Depending on one’s political leanings, Americans either applauded or criticized the president’s State of the Union address, which was designed to encourage the shaping of a better world. There was one area, however, which was omitted from the speech but deserved at least a footnote to international relations: the Cuban embargo.

The U.S.-imposed embargo, which 11 million Cubans refer to as a blockade, was initiated more than 50 years ago, its purpose being to bring down the communist regime of Fidel Castro. Today, Fidel Castro is an octogenarian, and the embargo, which serves only to make life more difficult for the Cuban people, is often seen ironically as a convenient excuse for some of the more glaring failures of Cuba’s social system.

The island is fewer than 90 miles off the coast of Florida. It’s no potential enemy to the United States — notably, our country has established diplomatic and commercial ties with Vietnam and China. Change will come to Cuba only when the United States encourages it, through cultural and tourist exchanges, but also with Big Macs, blue jeans and free trade, which is carried on now on a limited basis.

Isn’t it time to put aside the fractious Miami Cuban anti-Castro voting bloc and dismantle the embargo once and for all?




No going back

To the editor:

I can relate to the angry letters concerning the Republic Services weekly recycling program being forced upon people who are used to having twice-weekly trash pickup and biweekly recycling. I felt the same way when my homeowner’s association agreed to be part of a pilot program about two years ago. I was angry. I called the association and Republic Services. I was told to please give it a chance, and that the feds were behind the mandate for more recycling.

I was given two large, wheeled cans and the day of the week for pickup. I pouted, but what could I do? One of the cans was just for the recyclables.

The end result is that my recycle container is usually the fullest. The only thing that I could see as a drawback is if someone has week-old diapers sitting in the trash during our hottest months, although sealing them in plastic bags would help greatly.

On the plus side, I hated the colored milk crates I used to have for recycling, especially on windy days, as we would have paper blowing all over the neighborhood. If we had to go back to that now, I wouldn’t bother with the recycling at all.




Airport confusion

To the editor:

Recently I had to pick up my wife at McCarran International Airport. The airline itinerary specified that her flight would land at Terminal 1. Thus I was waiting for her at that terminal. I kept checking the monitor, and eventually I learned that her plane had landed 30 minutes prior with no terminal specified.

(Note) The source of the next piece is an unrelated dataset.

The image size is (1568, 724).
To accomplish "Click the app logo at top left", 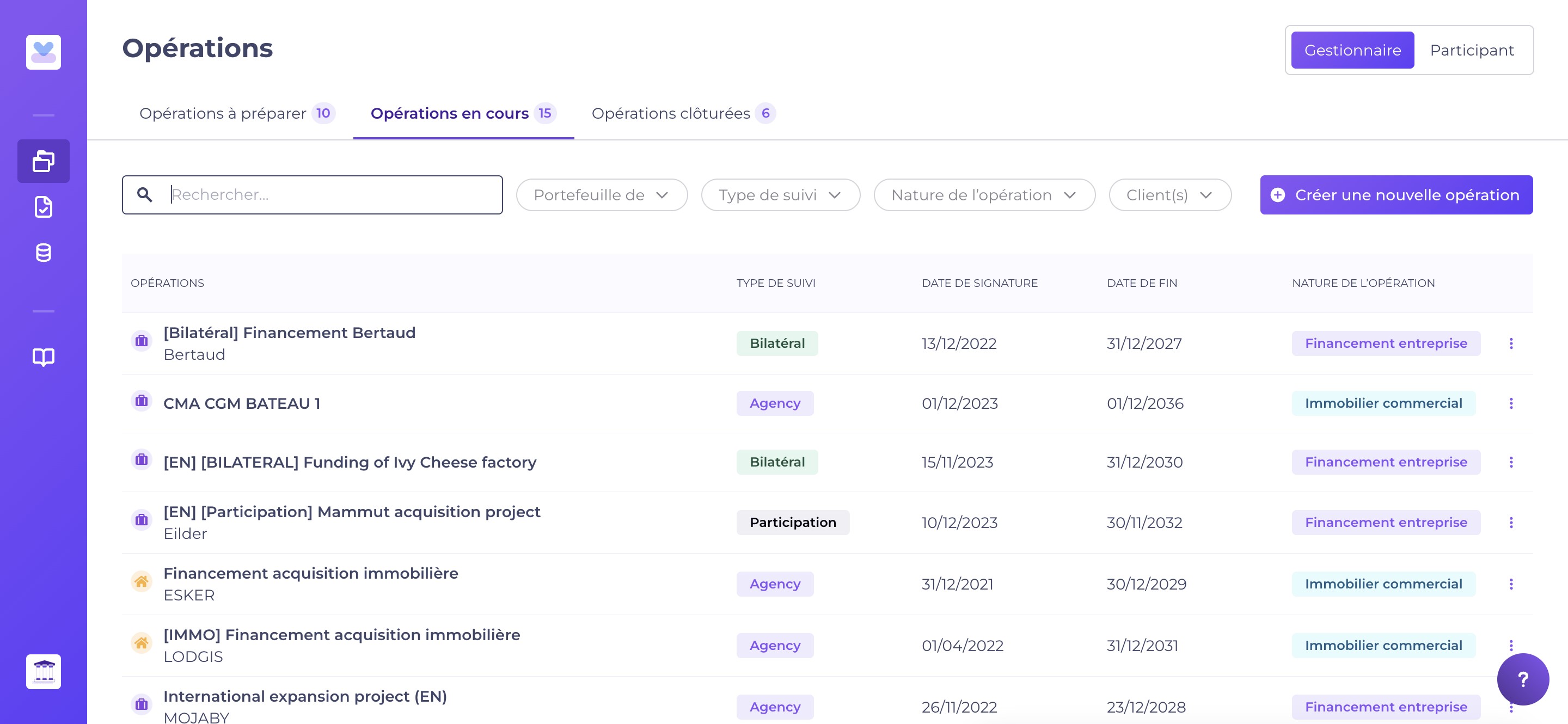I will pyautogui.click(x=43, y=52).
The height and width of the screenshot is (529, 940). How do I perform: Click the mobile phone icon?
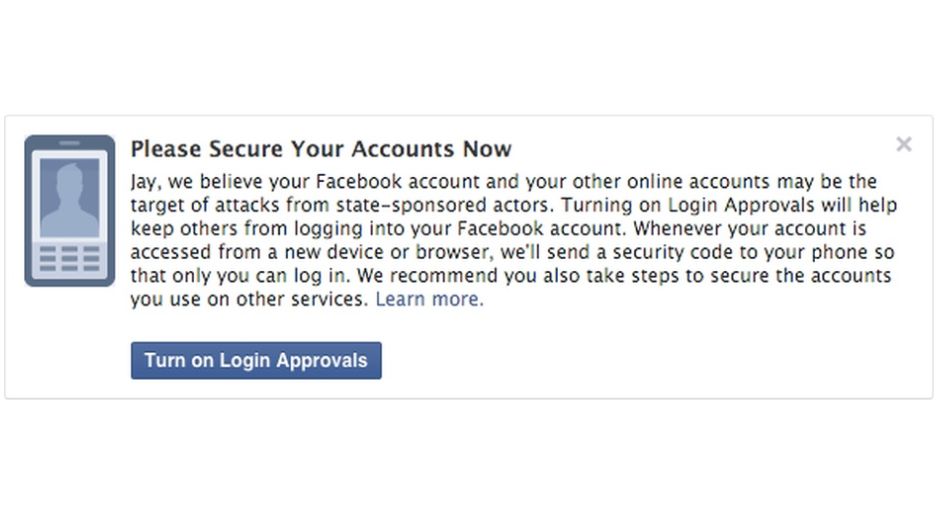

Later on, when I still could not find my wife at Terminal 1, I checked with information and was told that her plane had unloaded at Terminal 3. By the time I went back to my car, drove over to Terminal 3, parked and walked through the terminal, another 30 minutes had passed.

My wife had to go to Vancouver for medical treatments. Being 75 years old, the long day was already very hard on her without adding another hour to her day. When I finally located my wife, she was in tears, which attracted the attention of others. Two different people came over to us, telling us that they had similar problems.

We think the airport should have some way to let those people who are waiting in Terminal 1 know that their loved ones have landed at Terminal 3 instead. We hope the airport will find a way to solve this recurring problem. We would suggest they put in extra monitors for T3 or, on the existing monitors, add a terminal designation.